▸ **OBIETTIVO DEL COMPITO**: Riprendi l'articolo sullo sgombero dell'edificio a San Lorenzo e proseguilo a partire dall'ultima frase riportata.

▸ **TESTO FORNITO**:
::::::

Edificio sgomberato a S. Lorenzo: ma oggi l’ultrasinistra scende in piazza per protesta

(...) «È senza dubbio l’ennesimo tentativo di sottrarre spazi sociali alla città per accontentare le speculazioni e l'interesse di pochi» afferma il consigliere comunale Andrea Alzetta, rappresentante di Action, noto come Tarzan.
Grida di sgomento leva invece Sabina Guzzanti: «Enormi camionette, poliziotti in tenuta anti-sommossa contro quindici ragazzi di scuola media». La Guzzanti ricorda che aveva parlato proprio sabato con loro: «Volevano aprire uno spazio per fare consulenza sindacale e lavoro».
Forse non è proprio così, se sono ragazzetti è difficile che possano fare consulenza sindacale. Ma andiamo avanti. «Prometto solennemente che avranno filo da torcere per fare le loro porcherie in via dei Sabelli», scrive la Guzzanti sul suo blog. Vedremo.

::::::

Dati di ancoraggio a coordinate in pixel

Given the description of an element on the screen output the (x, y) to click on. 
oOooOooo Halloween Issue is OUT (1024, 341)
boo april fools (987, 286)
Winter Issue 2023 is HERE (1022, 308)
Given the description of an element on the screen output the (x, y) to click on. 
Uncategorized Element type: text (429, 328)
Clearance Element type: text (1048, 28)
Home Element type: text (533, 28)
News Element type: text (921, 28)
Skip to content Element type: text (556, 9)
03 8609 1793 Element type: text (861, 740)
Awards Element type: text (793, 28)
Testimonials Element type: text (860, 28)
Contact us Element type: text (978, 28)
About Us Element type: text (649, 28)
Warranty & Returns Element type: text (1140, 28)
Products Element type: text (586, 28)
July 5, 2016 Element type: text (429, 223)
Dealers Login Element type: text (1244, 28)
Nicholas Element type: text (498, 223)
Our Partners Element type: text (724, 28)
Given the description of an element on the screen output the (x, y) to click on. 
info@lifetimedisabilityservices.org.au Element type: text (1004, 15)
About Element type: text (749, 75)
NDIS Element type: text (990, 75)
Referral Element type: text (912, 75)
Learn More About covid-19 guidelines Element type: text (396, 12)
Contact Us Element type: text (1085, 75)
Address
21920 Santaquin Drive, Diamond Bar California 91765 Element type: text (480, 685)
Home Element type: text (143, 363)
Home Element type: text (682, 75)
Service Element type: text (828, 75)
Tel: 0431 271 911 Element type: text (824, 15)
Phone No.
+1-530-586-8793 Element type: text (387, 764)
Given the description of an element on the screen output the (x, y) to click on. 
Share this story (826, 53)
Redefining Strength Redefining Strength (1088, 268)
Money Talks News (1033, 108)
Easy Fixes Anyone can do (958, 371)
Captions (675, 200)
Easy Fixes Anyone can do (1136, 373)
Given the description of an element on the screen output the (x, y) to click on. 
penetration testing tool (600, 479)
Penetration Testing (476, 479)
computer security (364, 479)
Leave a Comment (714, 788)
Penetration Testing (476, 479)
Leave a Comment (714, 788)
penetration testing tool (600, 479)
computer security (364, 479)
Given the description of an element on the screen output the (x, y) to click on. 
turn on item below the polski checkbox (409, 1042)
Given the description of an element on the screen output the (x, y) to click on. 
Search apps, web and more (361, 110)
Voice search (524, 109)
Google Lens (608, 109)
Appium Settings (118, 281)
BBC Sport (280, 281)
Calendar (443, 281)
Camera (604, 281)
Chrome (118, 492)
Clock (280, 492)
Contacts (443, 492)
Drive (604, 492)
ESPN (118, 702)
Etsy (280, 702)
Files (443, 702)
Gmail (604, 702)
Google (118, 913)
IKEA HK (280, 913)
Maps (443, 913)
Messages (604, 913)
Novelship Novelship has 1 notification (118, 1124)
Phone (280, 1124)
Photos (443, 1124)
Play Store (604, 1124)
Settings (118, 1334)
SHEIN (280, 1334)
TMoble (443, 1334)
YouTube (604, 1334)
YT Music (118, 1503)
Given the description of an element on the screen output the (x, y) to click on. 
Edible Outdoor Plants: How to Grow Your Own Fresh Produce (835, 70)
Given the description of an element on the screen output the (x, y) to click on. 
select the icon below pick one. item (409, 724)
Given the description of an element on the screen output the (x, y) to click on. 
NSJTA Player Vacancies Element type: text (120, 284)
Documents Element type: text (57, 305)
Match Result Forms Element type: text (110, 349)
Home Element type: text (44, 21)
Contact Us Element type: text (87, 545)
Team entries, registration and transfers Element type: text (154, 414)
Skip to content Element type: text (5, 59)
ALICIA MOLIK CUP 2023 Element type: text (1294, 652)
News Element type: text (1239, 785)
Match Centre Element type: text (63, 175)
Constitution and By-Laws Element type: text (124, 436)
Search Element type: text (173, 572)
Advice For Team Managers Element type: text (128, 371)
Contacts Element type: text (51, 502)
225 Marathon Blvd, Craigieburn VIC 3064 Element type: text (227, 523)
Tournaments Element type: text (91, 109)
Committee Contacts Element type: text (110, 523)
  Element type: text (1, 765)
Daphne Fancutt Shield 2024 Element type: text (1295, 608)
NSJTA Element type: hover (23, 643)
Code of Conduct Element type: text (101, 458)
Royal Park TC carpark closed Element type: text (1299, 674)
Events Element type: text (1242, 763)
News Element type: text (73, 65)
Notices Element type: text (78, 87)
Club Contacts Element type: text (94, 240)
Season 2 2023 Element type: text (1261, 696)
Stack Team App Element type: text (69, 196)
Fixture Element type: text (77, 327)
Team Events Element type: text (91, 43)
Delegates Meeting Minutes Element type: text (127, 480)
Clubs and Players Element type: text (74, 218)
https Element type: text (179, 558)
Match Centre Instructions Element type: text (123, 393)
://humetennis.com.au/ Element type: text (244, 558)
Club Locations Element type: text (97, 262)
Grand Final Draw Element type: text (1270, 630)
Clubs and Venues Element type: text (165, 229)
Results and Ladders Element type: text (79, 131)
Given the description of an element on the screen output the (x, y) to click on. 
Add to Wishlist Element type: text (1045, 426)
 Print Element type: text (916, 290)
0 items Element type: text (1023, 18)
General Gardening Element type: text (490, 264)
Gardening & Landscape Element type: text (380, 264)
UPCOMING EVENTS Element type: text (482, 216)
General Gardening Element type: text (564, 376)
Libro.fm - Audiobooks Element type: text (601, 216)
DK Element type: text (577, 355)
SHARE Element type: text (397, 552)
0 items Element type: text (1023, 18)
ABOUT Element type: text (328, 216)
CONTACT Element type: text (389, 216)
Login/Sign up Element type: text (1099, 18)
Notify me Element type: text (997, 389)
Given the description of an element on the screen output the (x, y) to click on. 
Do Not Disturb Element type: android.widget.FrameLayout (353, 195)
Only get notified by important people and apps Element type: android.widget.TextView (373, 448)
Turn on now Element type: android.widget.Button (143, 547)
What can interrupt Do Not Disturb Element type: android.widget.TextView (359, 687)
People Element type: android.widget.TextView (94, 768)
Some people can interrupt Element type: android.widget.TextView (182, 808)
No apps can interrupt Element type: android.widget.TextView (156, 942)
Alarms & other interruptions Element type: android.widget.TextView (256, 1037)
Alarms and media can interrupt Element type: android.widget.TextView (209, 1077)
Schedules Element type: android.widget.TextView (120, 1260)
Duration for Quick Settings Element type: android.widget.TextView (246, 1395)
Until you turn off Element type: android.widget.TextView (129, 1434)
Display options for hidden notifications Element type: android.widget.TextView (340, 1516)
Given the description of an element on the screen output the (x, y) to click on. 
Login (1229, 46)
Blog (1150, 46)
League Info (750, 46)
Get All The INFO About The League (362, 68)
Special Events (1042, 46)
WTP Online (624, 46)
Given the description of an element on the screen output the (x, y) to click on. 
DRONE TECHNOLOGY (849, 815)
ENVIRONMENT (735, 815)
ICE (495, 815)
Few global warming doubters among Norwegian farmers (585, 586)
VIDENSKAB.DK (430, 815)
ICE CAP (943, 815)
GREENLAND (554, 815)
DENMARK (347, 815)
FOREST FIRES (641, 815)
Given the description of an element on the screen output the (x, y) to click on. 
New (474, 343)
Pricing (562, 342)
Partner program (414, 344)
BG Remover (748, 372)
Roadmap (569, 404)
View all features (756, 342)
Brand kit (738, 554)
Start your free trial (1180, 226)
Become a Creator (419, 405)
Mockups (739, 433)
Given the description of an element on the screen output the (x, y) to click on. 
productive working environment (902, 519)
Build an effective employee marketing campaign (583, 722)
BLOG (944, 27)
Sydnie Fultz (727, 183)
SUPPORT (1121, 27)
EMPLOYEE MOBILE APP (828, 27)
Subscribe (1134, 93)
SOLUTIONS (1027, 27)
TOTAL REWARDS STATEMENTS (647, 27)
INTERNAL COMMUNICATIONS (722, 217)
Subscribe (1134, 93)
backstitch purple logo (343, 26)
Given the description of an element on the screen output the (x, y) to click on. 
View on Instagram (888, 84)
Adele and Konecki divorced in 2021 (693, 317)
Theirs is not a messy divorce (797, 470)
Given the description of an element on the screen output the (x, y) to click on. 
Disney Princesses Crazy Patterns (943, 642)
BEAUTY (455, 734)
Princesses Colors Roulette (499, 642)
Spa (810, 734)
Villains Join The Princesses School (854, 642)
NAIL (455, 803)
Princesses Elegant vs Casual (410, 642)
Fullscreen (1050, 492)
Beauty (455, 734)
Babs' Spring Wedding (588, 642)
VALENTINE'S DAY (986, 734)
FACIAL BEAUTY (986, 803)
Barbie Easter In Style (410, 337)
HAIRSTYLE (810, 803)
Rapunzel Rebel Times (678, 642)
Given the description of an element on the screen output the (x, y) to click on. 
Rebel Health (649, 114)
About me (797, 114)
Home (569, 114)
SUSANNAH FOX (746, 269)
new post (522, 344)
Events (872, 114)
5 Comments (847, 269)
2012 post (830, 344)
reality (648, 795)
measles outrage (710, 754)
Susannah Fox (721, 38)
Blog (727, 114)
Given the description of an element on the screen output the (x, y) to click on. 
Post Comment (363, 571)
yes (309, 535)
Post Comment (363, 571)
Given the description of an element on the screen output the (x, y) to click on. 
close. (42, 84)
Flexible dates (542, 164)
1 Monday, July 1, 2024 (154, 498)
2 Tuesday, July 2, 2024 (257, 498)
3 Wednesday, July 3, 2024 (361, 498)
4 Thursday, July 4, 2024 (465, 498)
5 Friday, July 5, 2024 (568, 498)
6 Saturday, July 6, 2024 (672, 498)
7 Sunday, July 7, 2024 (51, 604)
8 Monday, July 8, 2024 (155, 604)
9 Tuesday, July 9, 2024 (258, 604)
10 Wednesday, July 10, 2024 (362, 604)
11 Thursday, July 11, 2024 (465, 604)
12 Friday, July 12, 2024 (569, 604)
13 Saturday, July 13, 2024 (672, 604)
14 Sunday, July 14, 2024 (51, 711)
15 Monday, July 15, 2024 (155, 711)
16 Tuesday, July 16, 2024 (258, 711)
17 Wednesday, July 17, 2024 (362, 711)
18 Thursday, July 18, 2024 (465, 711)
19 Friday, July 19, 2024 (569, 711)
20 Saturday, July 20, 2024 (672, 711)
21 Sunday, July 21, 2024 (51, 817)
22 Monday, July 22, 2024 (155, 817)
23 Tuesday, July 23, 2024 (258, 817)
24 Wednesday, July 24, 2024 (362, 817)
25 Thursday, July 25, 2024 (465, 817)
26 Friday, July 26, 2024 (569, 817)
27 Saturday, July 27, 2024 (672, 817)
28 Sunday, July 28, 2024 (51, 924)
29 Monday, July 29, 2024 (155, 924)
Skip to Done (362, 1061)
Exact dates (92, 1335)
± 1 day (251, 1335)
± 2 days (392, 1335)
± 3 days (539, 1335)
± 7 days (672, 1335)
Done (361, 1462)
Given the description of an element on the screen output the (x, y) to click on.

::::::

▸ **RISPOSTA ATTESA**:
Nel pomeriggio si è mosso, anche qui come da copione, un corteo di protesta per le vie del quartiere San Lorenzo. Il corteo, 50-60 giovani, è partito da via dei Volsci, luogo simbolico e storico una volta dell’autonomia operaia, ora della sinistra radicale: «Chiediamo spazi, ci danno polizia, questa è la loro democrazia» c’era scritto sullo striscione inalberato. I manifestanti, ragazzi sgomberati, esponenti di Action e dei comitati di lotta per la casa (ma non volevano aprire una ludoteca?) hanno organizzato per oggi pomeriggio, alle 18, un’assemblea pubblica che si terrà davanti al palazzo sgomberato. Al raduno dovrebbero partecipare delegazioni di comitati di lotta «provenienti, dicono i giovani, da tutte le parti d'Italia». Da Trento alla Sicilia.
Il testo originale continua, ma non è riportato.